— START —

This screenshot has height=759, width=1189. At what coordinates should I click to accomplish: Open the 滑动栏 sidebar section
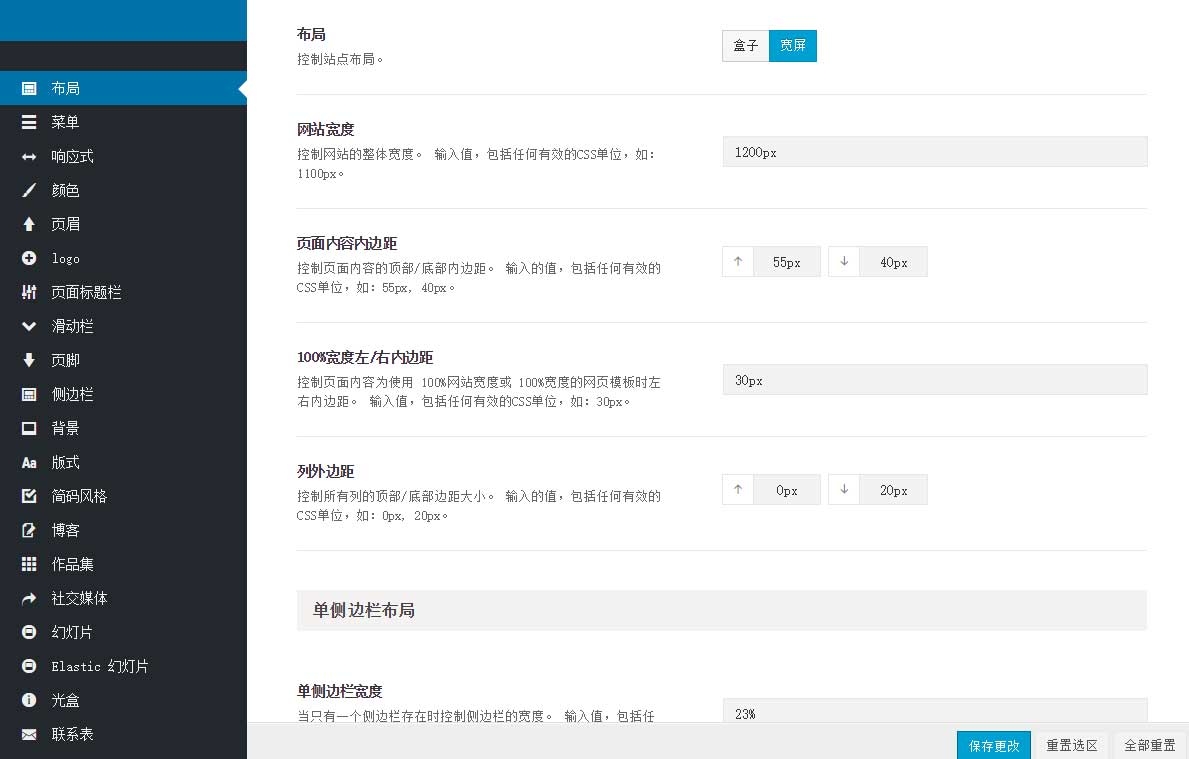[72, 326]
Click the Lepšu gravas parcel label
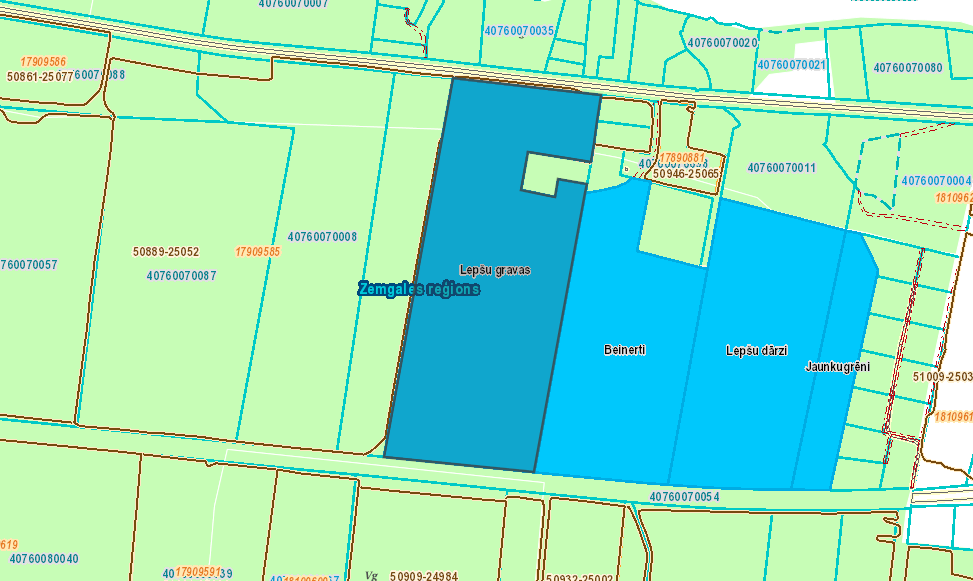Image resolution: width=973 pixels, height=581 pixels. pos(494,270)
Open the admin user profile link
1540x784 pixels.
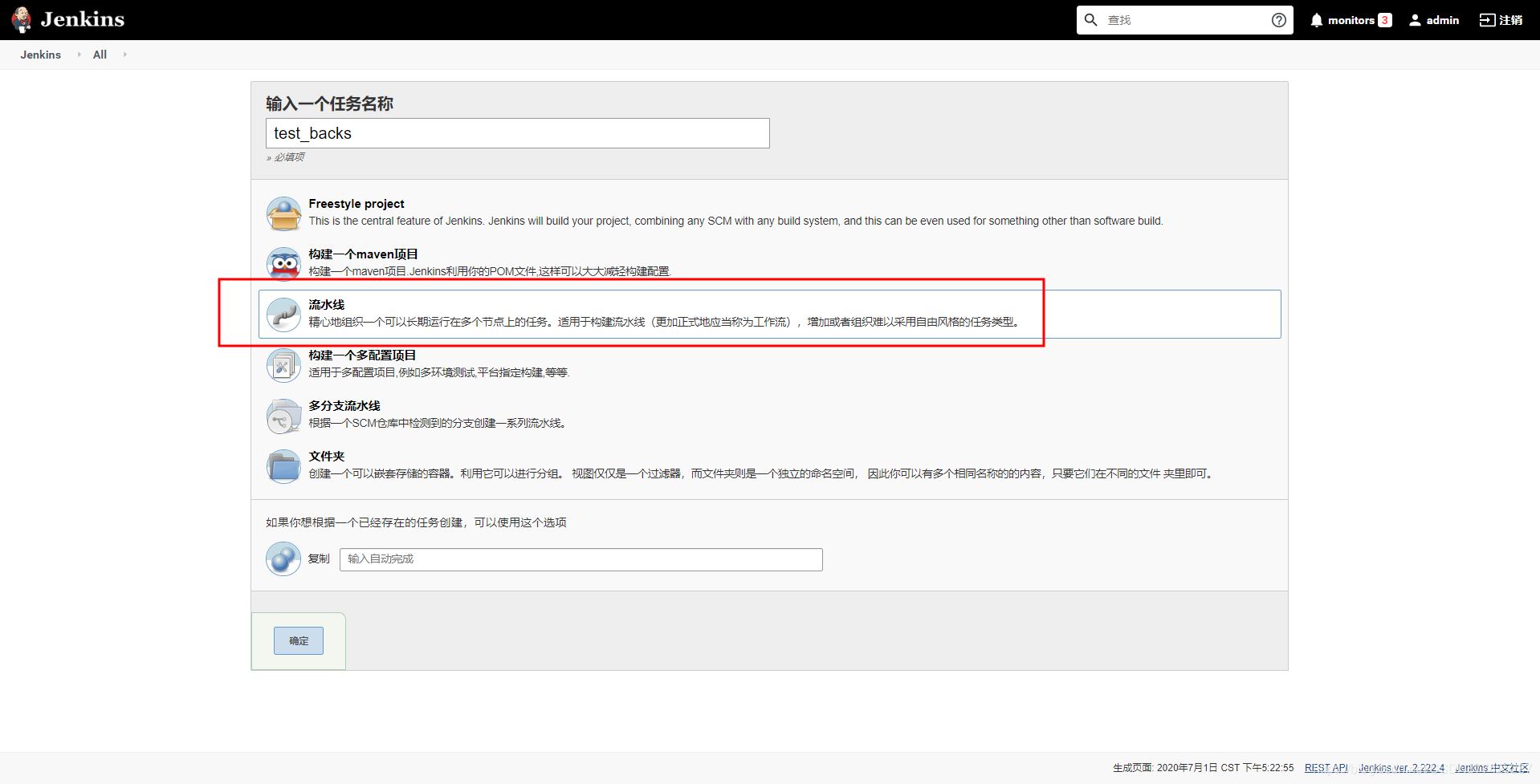[x=1434, y=20]
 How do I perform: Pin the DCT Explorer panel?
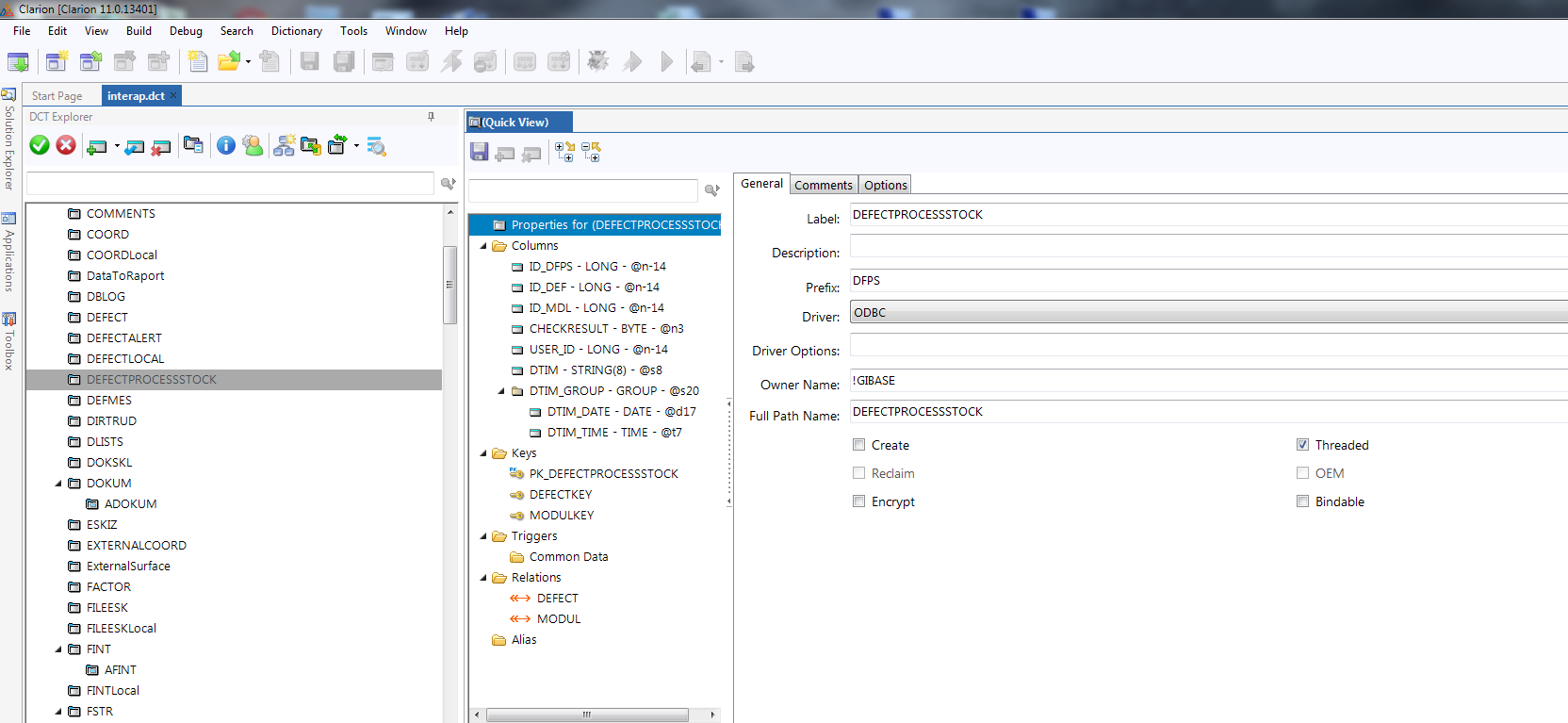pos(431,117)
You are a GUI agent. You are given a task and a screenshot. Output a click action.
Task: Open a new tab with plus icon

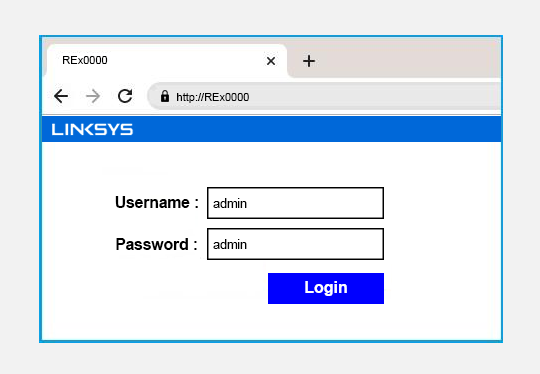pos(309,61)
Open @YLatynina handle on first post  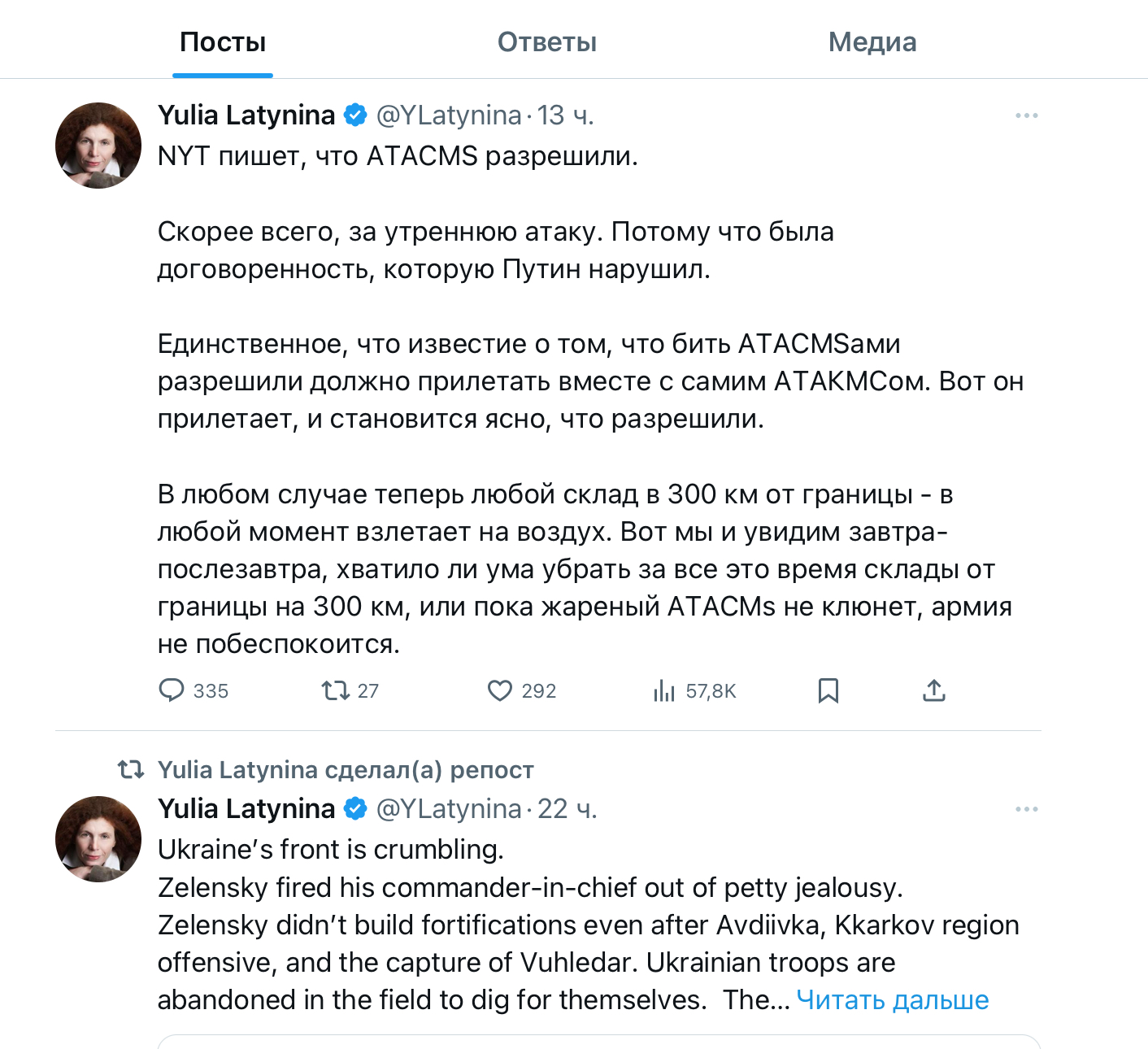pyautogui.click(x=449, y=115)
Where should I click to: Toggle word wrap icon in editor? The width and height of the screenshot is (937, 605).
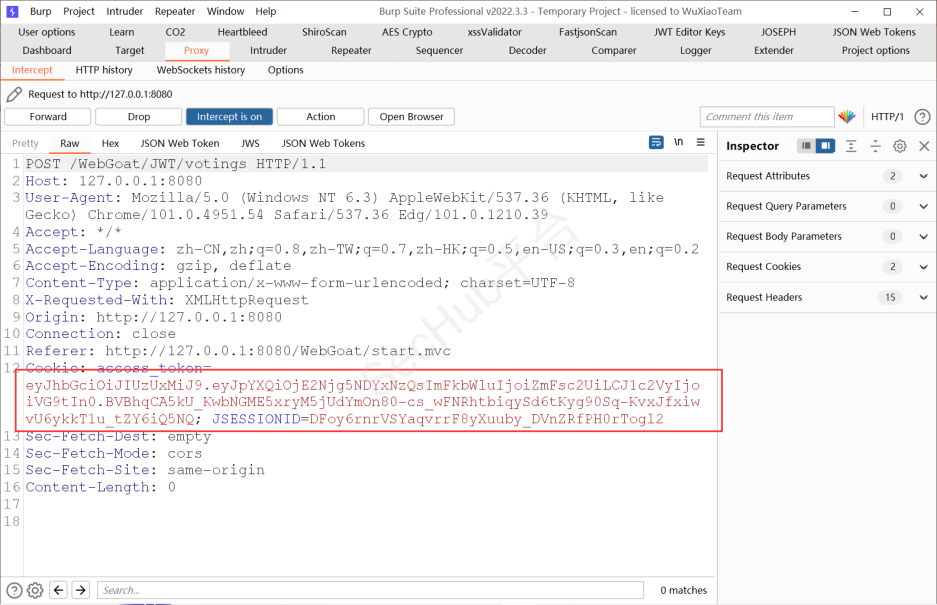[656, 143]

— END —

**Stated task:** Render the records from the line with "Where should I" through the end of the records as a two-column CSV headed request and answer, one row per record, each field quoted and with line breaks turned into spaces. Leave the pictures out.

**Worked answer:**
request,answer
"Where should I click to: Toggle word wrap icon in editor? The width and height of the screenshot is (937, 605).","[656, 143]"